A Valuable Story to Tell: Joshua Elizondo Shares his Video Diary Process

For about a month, young adults from the foster care system are paired with entertainment professionals to help bring to life short films from their experiences. Joshua Elizondo, one of the participants, shared his experiences throughout the process.

When I was a little kid, I dreamt of a life that seemed out of reach. Every day, I would picture exactly what I wanted my life to look like as an adult, which differed greatly from the life I had growing up in Michigan’s foster care system. It’s crazy to think that most of those dreams, plus others I didn’t even realize I had, have already come true by 23; but here I am, proof that with the right resources and support, dreams can come true.

“This is a photo of myself during the Video Diaries filming process. It was taken while I was capturing shots of downtown Los Angeles.” | Joshua Elizondo
“This is a photo of myself during the Video Diaries filming process. It was taken while I was capturing shots of downtown Los Angeles.” | Joshua Elizondo

At the end of 2019, I was honored to have been selected as a participant in the “Video Diary” program for PBS SoCal’s To Foster Change initiative. For about a month, young adults from the foster care system are paired with entertainment professionals to help bring to life short films from their experiences. The goal is to create content through their eyes and to tell their stories the way they want them to be told. I believe it’s programs like this that truly make a difference in shifting the narrative of the system to portray the reality of foster youths such as myself. In doing so, a new generation of young entertainment professionals are mentored to go into the industry with the skills to tell their own stories and to be heard while creating change. 

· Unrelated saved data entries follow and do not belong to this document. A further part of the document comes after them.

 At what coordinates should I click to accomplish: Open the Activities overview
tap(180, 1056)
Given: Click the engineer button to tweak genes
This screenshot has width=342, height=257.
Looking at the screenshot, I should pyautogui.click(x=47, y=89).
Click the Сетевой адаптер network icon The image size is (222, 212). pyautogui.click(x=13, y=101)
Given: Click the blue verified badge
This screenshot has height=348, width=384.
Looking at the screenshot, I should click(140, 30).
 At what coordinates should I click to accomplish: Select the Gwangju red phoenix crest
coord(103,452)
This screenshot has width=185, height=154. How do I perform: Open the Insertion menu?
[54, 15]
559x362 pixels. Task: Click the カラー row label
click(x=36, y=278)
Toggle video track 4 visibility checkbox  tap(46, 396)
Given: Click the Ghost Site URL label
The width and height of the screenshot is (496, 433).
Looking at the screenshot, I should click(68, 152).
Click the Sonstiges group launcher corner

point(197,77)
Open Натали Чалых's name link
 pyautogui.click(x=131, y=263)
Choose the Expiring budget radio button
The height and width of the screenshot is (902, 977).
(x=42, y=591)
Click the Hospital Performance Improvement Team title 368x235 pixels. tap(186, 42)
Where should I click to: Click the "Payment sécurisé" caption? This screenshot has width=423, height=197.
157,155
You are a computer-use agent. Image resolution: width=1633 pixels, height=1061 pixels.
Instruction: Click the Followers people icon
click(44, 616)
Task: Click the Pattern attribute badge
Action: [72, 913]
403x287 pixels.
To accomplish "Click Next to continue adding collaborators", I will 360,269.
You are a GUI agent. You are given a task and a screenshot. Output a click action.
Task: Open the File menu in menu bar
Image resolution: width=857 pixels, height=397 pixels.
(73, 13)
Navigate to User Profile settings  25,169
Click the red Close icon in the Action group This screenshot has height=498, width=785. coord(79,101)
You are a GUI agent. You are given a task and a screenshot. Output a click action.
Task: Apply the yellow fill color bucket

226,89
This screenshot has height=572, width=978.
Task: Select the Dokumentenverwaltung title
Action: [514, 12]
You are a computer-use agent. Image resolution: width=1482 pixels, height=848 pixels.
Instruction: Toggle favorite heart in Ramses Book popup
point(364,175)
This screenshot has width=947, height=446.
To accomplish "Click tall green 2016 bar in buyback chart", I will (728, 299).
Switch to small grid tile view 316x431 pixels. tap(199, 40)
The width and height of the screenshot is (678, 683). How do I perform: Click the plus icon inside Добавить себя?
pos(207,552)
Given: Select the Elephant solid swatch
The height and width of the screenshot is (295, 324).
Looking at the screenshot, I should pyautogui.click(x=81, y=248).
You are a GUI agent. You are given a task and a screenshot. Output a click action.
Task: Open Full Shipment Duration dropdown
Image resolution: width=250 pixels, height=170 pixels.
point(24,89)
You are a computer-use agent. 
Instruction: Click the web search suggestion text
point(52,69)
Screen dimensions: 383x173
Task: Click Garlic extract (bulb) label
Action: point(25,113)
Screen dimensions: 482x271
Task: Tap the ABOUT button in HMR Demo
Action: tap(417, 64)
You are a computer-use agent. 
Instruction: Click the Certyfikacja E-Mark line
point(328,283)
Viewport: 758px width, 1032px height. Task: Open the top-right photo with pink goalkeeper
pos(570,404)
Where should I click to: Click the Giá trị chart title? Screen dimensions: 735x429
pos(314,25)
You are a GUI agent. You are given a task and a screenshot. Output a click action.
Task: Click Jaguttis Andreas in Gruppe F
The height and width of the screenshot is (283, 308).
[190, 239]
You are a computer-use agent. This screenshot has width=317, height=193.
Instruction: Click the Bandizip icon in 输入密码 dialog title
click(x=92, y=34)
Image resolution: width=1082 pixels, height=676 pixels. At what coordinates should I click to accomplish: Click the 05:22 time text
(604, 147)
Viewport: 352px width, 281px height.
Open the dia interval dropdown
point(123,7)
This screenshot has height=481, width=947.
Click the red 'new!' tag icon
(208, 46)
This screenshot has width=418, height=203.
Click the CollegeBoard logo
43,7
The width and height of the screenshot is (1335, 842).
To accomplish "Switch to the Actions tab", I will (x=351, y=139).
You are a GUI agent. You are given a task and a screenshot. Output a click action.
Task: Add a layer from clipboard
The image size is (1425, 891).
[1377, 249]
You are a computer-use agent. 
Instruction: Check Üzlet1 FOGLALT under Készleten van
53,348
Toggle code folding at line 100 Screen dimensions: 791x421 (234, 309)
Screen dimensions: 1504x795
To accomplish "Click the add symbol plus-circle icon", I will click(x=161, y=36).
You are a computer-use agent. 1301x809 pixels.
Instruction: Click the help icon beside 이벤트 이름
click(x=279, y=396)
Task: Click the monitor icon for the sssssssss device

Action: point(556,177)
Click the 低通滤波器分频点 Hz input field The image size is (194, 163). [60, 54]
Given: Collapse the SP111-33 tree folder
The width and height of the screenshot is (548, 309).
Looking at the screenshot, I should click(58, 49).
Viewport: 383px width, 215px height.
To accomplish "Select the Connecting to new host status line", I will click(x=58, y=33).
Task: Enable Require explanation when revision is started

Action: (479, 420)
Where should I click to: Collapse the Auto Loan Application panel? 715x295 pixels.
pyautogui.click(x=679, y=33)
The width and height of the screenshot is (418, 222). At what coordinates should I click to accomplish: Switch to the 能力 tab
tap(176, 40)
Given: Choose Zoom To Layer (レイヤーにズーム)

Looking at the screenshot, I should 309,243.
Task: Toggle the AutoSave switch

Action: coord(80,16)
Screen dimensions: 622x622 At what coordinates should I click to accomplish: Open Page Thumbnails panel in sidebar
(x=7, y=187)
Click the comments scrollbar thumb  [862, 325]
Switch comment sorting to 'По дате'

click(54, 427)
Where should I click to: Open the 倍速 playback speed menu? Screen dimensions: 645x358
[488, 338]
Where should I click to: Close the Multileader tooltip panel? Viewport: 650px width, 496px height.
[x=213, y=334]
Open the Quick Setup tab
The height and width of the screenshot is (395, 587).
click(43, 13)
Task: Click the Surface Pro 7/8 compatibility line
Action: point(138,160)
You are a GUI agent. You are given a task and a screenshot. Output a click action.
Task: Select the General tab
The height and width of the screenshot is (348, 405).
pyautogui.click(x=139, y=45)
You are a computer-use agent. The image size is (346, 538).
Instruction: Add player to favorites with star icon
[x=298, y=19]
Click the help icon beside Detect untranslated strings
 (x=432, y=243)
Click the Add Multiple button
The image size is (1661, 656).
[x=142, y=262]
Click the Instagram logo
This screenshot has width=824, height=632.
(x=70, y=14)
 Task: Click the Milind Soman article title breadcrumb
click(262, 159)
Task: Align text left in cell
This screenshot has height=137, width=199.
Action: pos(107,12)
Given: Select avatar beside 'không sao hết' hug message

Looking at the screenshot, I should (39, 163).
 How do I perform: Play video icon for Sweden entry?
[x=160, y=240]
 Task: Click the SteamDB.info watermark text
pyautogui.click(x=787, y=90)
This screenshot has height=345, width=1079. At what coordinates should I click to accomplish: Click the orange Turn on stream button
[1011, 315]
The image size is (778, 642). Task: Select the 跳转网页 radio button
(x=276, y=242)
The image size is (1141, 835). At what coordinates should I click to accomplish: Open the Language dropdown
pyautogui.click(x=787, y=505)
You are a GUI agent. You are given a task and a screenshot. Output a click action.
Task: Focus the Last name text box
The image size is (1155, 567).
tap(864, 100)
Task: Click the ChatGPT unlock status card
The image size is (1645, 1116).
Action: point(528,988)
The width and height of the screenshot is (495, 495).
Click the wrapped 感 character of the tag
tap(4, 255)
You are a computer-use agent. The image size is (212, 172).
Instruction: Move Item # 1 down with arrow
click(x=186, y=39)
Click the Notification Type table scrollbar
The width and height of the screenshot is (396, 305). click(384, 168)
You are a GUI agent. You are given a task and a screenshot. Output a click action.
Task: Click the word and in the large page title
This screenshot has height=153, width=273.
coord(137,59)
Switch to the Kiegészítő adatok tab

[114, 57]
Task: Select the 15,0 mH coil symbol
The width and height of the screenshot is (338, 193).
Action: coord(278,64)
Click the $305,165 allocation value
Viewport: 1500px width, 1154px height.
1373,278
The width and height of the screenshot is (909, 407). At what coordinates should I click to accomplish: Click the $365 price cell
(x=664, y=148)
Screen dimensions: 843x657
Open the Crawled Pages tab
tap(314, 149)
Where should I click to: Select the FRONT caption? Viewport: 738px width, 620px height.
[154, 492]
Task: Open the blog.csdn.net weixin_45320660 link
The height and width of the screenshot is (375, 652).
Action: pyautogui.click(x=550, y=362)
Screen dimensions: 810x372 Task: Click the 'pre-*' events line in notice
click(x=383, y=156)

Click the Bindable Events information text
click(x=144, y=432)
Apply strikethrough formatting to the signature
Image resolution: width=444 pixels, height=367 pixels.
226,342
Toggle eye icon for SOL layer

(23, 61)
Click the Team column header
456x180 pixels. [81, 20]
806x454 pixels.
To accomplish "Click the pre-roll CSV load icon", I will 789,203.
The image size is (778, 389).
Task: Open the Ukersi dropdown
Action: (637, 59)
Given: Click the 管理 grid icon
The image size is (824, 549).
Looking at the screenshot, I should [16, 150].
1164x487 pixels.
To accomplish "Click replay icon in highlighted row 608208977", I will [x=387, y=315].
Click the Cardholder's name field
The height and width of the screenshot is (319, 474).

As someone who has worked in entertainment for the last 5 years as a performer, producer and behind the scenes with content development, it was interesting to see what I brought to the table, but also to see what skills or areas I could grow in. When the first weekend of the program took place, I had a grand idea for the film I wanted to make. I was ambitious, with a shot list including 15 locations, not to mention hours of my time that I couldn’t possibly make happen, being a full-time student and working full-time as well. I didn’t know exactly what I wanted to say, other than that I wanted to touch on my journey from foster care to today. I also wanted my short film to be an accurate representation of me. After hearing all the participants’ ideas for our films, we were partnered with our industry mentors. Mine was Patricia Ovando, a Justice for My Sister volunteer and industry professional, who became instrumental in encouraging me throughout my journey.

A few days into filming, my hard drive crashed and I lost all the footage I had taken up until that point. At first, I was stressed, but I channeled that moment into my video diary and it completely changed the course of what I wanted to film and the story I was going to tell. A few days later, I met with Patricia to film at one of my locations. When I told her what happened, we had a conversation that confirmed to me that life was meant to take this unexpected turn to enhance whatever message I was meant to tell.

As the program’s two-week shooting period continued, I began to shift everything. I found myself moving scenes and narratives around to accommodate what I was filming. For the majority of the process, I had no clue what the end result of my piece would look like. I kept filming moments that were real and never doubted that in the end, things would work out. All I knew was that I wanted to capture moments from my everyday life and places that are special to me, but I had no idea how they would come together. At the end of the day, what was important was that I captured my essence as a person, and I believed that the final result could and would do that.

After everyone was done filming, it was time to regroup at the second weekend. Initially, I was concerned because I still didn’t know what my piece was going to look like. While other people were able to fill out their paper edits quickly (a special sheet designed to allow an editor to know what order the footage is to be placed in to use as a map during editing) I stayed behind, scouring through all my footage, trying to pull together random clips for a story to tell.

As time passed, I discovered a common theme among all my materials and landed on an idea I felt was worth telling. By the end, while working with my editor, Andrew Vasquez, a narrative had formed through all the footage I had taken, creating a visual piece that I can proudly say is my own.

Overall, I think the process of the video diary program helped me further acknowledge that my experiences growing up in foster care are not only a valuable story to tell, but also an asset. Similar to my journey to Los Angeles, no matter what came my way in this project, I persevered and always came through the other side with greater results than I had imagined. While I was nervous throughout the production process, now I’m still nervous but eager for the piece to be released. It’s one thing for someone to be happy with their own film, but it’s a completely different thing to share your piece with the world and watch them react!

As the year closes, I’m reflecting on everything I’ve accomplished this year, including completing this video diary project. When it comes to what’s next, I’m going to trust the process and stay excited for my film to premiere next year. Until then, I’ll just stay grateful for the experience.